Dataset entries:
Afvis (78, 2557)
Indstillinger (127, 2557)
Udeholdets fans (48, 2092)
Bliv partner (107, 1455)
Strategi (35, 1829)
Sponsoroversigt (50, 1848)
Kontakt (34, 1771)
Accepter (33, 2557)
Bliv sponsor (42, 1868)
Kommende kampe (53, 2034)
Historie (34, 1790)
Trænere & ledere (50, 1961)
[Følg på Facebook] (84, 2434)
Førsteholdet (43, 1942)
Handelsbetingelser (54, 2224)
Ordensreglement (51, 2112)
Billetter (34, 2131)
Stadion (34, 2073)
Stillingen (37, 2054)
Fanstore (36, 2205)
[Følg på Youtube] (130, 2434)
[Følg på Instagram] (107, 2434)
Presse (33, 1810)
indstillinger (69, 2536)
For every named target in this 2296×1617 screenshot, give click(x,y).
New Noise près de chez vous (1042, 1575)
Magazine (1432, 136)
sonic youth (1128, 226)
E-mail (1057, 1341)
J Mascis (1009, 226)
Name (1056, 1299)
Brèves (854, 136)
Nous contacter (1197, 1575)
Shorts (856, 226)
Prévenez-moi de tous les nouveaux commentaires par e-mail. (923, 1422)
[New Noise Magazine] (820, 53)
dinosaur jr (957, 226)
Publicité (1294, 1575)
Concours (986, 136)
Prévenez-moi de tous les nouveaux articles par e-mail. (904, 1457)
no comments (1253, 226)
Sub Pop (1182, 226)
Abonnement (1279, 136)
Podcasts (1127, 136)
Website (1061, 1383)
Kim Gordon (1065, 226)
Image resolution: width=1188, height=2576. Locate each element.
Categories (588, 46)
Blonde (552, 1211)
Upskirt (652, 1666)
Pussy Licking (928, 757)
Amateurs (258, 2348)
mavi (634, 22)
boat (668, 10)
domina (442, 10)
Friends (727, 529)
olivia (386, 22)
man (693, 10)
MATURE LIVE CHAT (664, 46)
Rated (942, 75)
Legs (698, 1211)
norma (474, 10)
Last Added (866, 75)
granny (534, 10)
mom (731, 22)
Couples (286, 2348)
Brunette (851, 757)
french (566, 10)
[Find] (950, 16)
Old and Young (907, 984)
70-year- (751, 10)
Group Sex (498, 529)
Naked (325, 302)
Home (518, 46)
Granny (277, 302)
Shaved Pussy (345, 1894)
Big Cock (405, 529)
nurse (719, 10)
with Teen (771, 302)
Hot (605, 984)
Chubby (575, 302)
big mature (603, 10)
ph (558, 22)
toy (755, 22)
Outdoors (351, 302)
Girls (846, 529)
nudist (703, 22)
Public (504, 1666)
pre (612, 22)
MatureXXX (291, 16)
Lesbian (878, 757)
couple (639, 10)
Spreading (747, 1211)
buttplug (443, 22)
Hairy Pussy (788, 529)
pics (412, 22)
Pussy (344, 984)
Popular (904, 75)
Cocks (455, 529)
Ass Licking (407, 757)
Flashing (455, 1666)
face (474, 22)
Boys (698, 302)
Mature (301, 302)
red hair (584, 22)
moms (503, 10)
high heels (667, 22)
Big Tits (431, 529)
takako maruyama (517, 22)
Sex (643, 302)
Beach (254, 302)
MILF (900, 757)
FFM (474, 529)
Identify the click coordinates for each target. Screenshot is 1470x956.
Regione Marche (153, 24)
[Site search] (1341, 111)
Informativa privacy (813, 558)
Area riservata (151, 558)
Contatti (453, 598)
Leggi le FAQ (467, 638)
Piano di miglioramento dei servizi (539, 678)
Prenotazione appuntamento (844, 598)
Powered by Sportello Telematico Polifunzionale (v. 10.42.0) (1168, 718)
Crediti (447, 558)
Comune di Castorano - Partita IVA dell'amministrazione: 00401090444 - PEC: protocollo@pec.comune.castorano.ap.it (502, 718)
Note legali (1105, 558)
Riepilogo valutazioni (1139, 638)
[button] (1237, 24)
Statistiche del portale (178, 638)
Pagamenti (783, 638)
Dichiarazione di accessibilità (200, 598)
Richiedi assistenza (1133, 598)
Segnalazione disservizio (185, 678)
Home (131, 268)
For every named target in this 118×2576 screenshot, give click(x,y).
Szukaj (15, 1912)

**The problem**
For this exercise, transcribe all the records exactly.

**Response**
Afvis (78, 2557)
Indstillinger (127, 2557)
Udeholdets fans (48, 2092)
Bliv partner (107, 1455)
Strategi (35, 1829)
Sponsoroversigt (50, 1848)
Kontakt (34, 1771)
Accepter (33, 2557)
Bliv sponsor (42, 1868)
Kommende kampe (53, 2034)
Historie (34, 1790)
Trænere & ledere (50, 1961)
[Følg på Facebook] (84, 2434)
Førsteholdet (43, 1942)
Handelsbetingelser (54, 2224)
Ordensreglement (51, 2112)
Billetter (34, 2131)
Stadion (34, 2073)
Stillingen (37, 2054)
Fanstore (36, 2205)
[Følg på Youtube] (130, 2434)
[Følg på Instagram] (107, 2434)
Presse (33, 1810)
indstillinger (69, 2536)
For every named target in this 2296×1617 screenshot, give click(x,y).
New Noise près de chez vous (1042, 1575)
Magazine (1432, 136)
sonic youth (1128, 226)
E-mail (1057, 1341)
J Mascis (1009, 226)
Name (1056, 1299)
Brèves (854, 136)
Nous contacter (1197, 1575)
Shorts (856, 226)
Prévenez-moi de tous les nouveaux commentaires par e-mail. (923, 1422)
[New Noise Magazine] (820, 53)
dinosaur jr (957, 226)
Publicité (1294, 1575)
Concours (986, 136)
Prévenez-moi de tous les nouveaux articles par e-mail. (904, 1457)
no comments (1253, 226)
Sub Pop (1182, 226)
Abonnement (1279, 136)
Podcasts (1127, 136)
Website (1061, 1383)
Kim Gordon (1065, 226)
Image resolution: width=1188, height=2576. Locate each element.
Categories (588, 46)
Blonde (552, 1211)
Upskirt (652, 1666)
Pussy Licking (928, 757)
Amateurs (258, 2348)
mavi (634, 22)
boat (668, 10)
domina (442, 10)
Friends (727, 529)
olivia (386, 22)
man (693, 10)
MATURE LIVE CHAT (664, 46)
Rated (942, 75)
Legs (698, 1211)
norma (474, 10)
Last Added (866, 75)
granny (534, 10)
mom (731, 22)
Couples (286, 2348)
Brunette (851, 757)
french (566, 10)
[Find] (950, 16)
Old and Young (907, 984)
70-year- (751, 10)
Group Sex (498, 529)
Naked (325, 302)
Home (518, 46)
Granny (277, 302)
Shaved Pussy (345, 1894)
Big Cock (405, 529)
nurse (719, 10)
with Teen (771, 302)
Hot (605, 984)
Chubby (575, 302)
big mature (603, 10)
ph (558, 22)
toy (755, 22)
Outdoors (351, 302)
Girls (846, 529)
nudist (703, 22)
Public (504, 1666)
pre (612, 22)
MatureXXX (291, 16)
Lesbian (878, 757)
couple (639, 10)
Spreading (747, 1211)
buttplug (443, 22)
Hairy Pussy (788, 529)
pics (412, 22)
Pussy (344, 984)
Popular (904, 75)
Cocks (455, 529)
Ass Licking (407, 757)
Flashing (455, 1666)
face (474, 22)
Boys (698, 302)
Mature (301, 302)
red hair (584, 22)
moms (503, 10)
high heels (667, 22)
Big Tits (431, 529)
takako maruyama (517, 22)
Sex (643, 302)
Beach (254, 302)
MILF (900, 757)
FFM (474, 529)
Identify the click coordinates for each target. Screenshot is 1470x956.
Regione Marche (153, 24)
[Site search] (1341, 111)
Informativa privacy (813, 558)
Area riservata (151, 558)
Contatti (453, 598)
Leggi le FAQ (467, 638)
Piano di miglioramento dei servizi (539, 678)
Prenotazione appuntamento (844, 598)
Powered by Sportello Telematico Polifunzionale (v. 10.42.0) (1168, 718)
Crediti (447, 558)
Comune di Castorano - Partita IVA dell'amministrazione: 00401090444 - PEC: protocollo@pec.comune.castorano.ap.it (502, 718)
Note legali (1105, 558)
Riepilogo valutazioni (1139, 638)
[button] (1237, 24)
Statistiche del portale (178, 638)
Pagamenti (783, 638)
Dichiarazione di accessibilità (200, 598)
Richiedi assistenza (1133, 598)
Segnalazione disservizio (185, 678)
Home (131, 268)
For every named target in this 118×2576 screenshot, give click(x,y).
Szukaj (15, 1912)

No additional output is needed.